CHALLENGE: Extract every line of the listing that contains the string "should", treating case as significant.

[Listing for locating words and elements]
* * * * *

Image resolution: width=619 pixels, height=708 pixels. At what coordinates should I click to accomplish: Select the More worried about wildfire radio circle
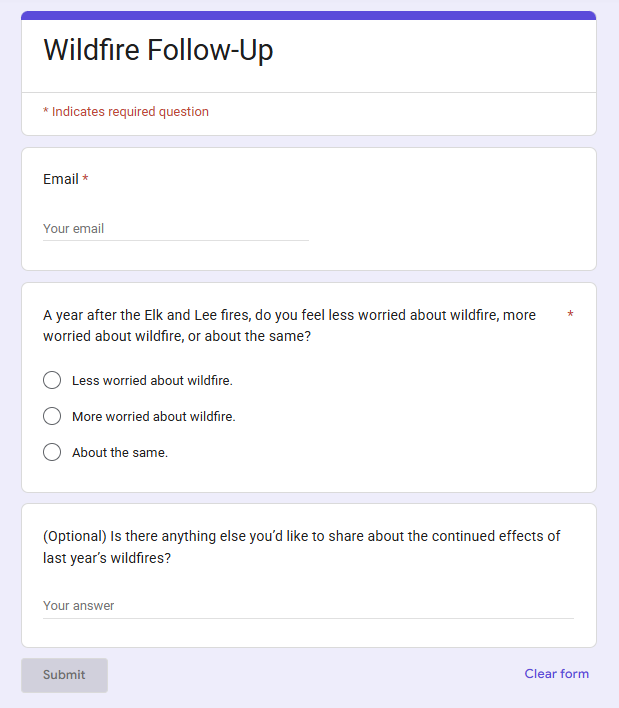[52, 416]
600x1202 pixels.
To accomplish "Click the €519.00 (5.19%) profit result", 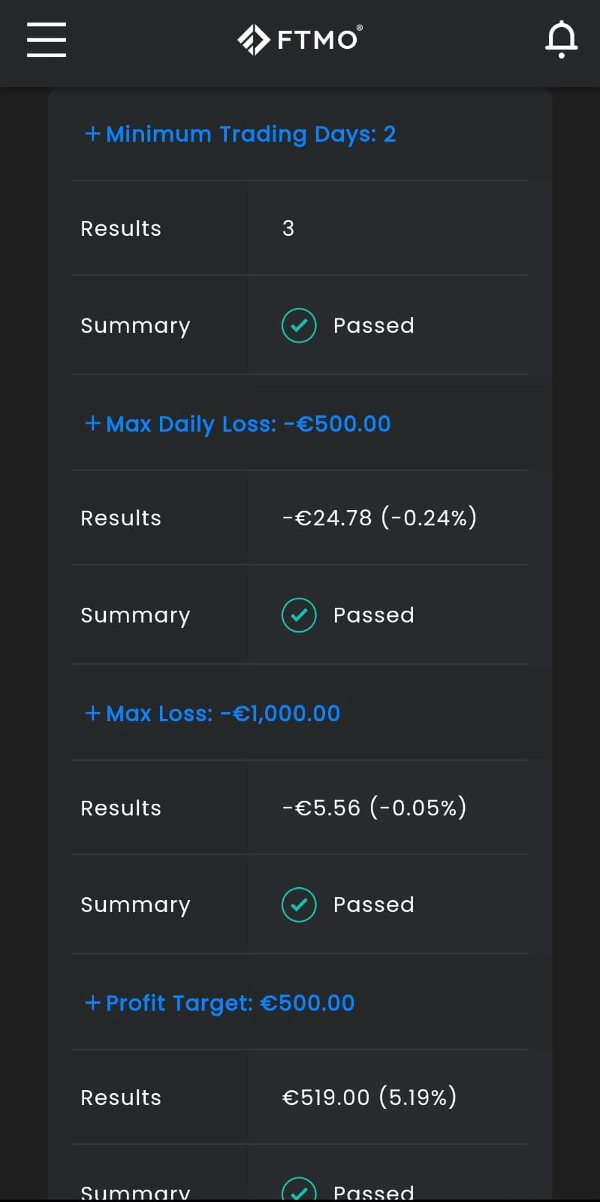I will click(x=369, y=1097).
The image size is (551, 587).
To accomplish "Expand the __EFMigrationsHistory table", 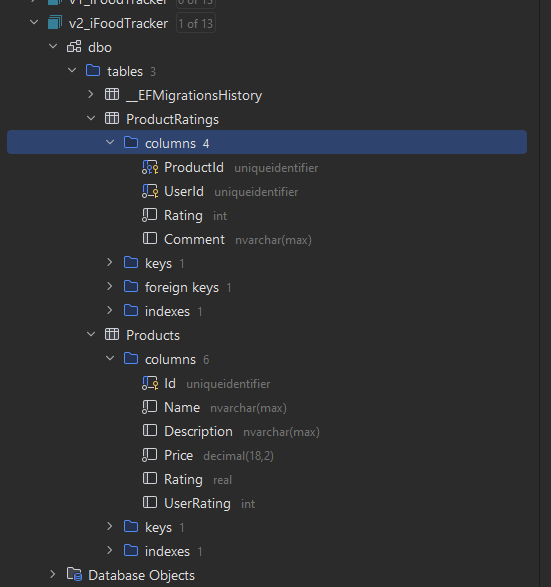I will (x=91, y=95).
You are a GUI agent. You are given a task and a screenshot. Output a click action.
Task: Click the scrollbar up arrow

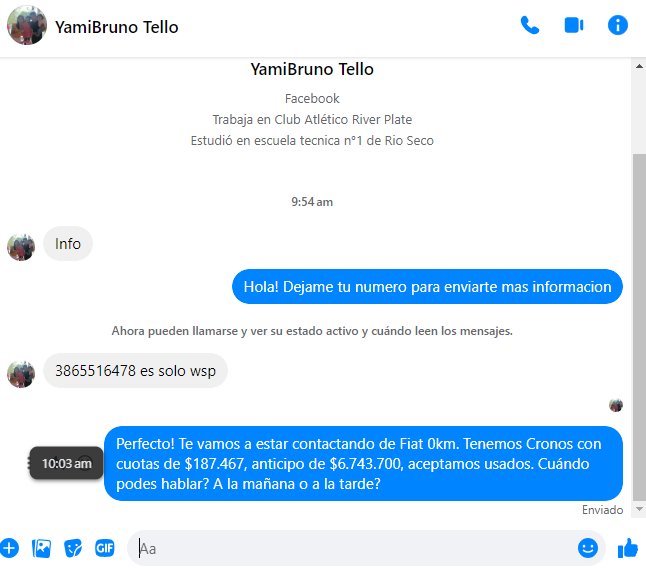click(x=639, y=66)
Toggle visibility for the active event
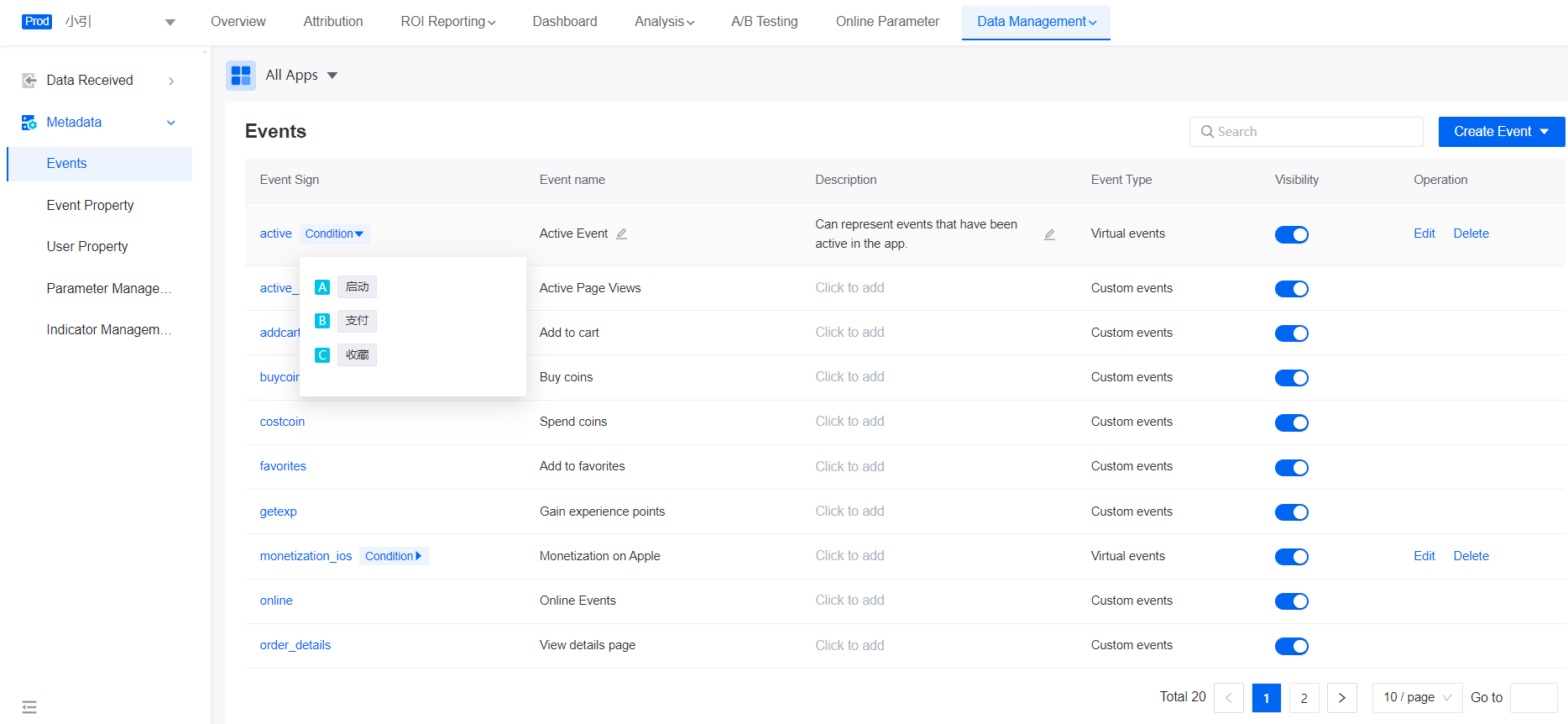This screenshot has height=724, width=1568. (x=1291, y=235)
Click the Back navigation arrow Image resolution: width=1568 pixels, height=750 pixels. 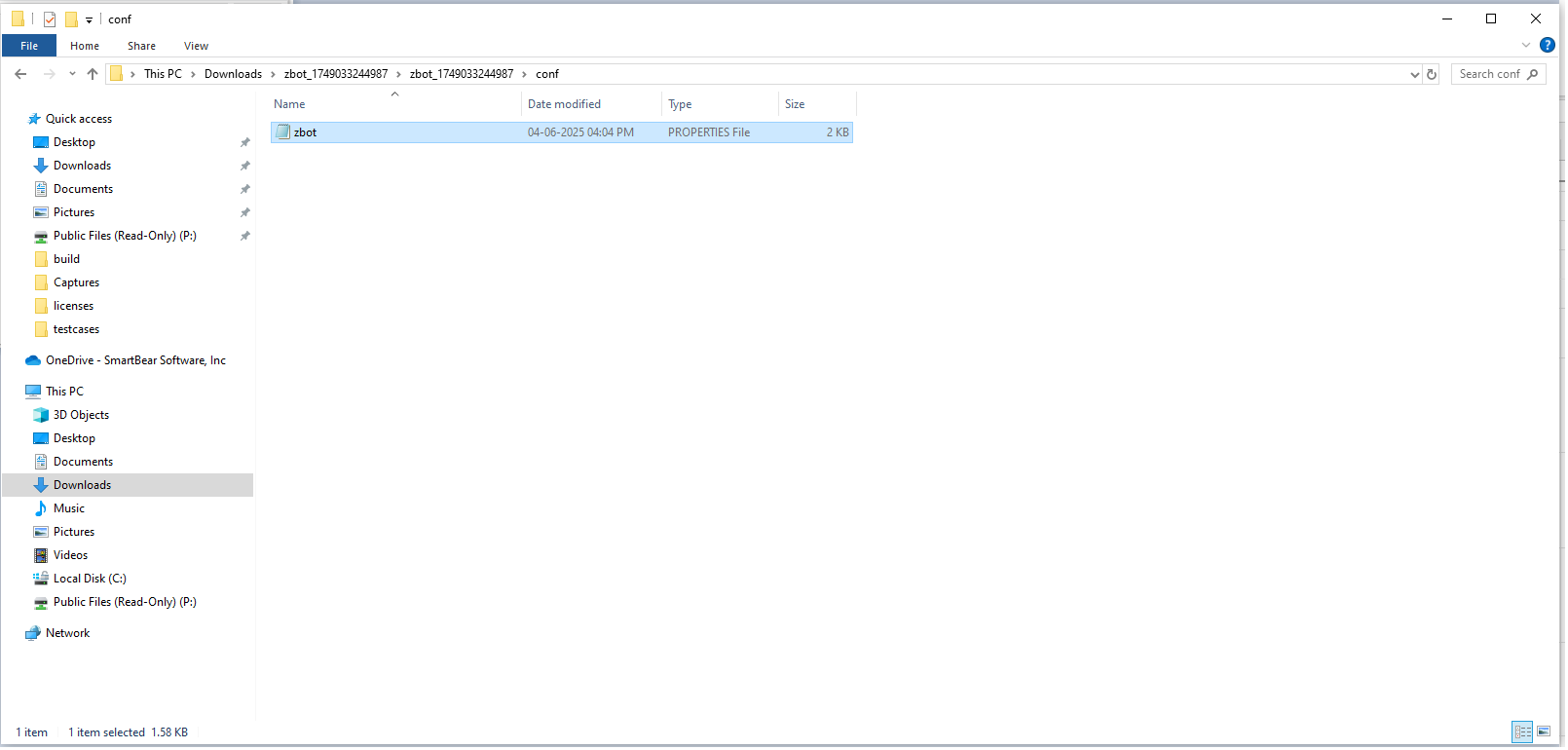pyautogui.click(x=20, y=74)
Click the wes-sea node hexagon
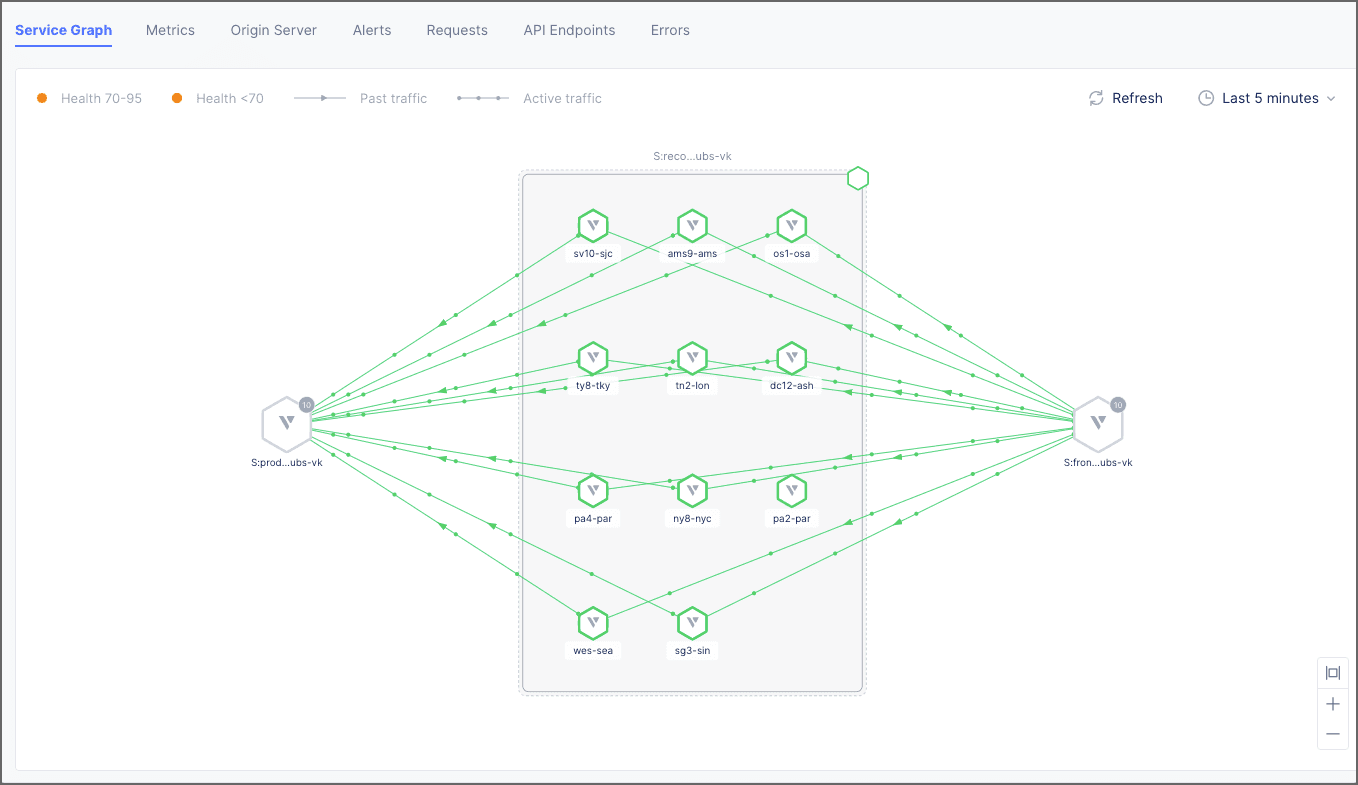This screenshot has height=785, width=1358. point(593,623)
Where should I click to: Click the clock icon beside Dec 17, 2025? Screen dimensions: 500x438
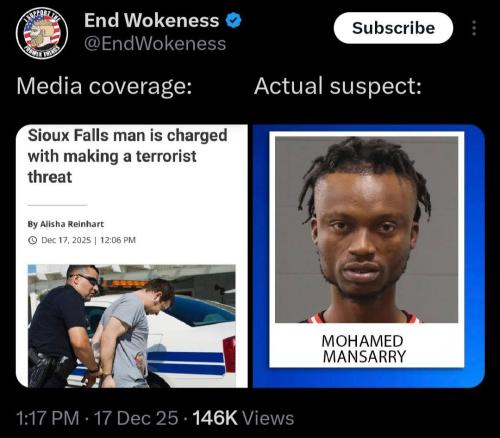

* * * * *

ANSWER BELOW:
Image resolution: width=619 pixels, height=708 pixels. At what coordinates should I click to accomplish: Select the More worried about wildfire radio circle
Where should I click to: Click the clock icon beside Dec 17, 2025? Screen dimensions: 500x438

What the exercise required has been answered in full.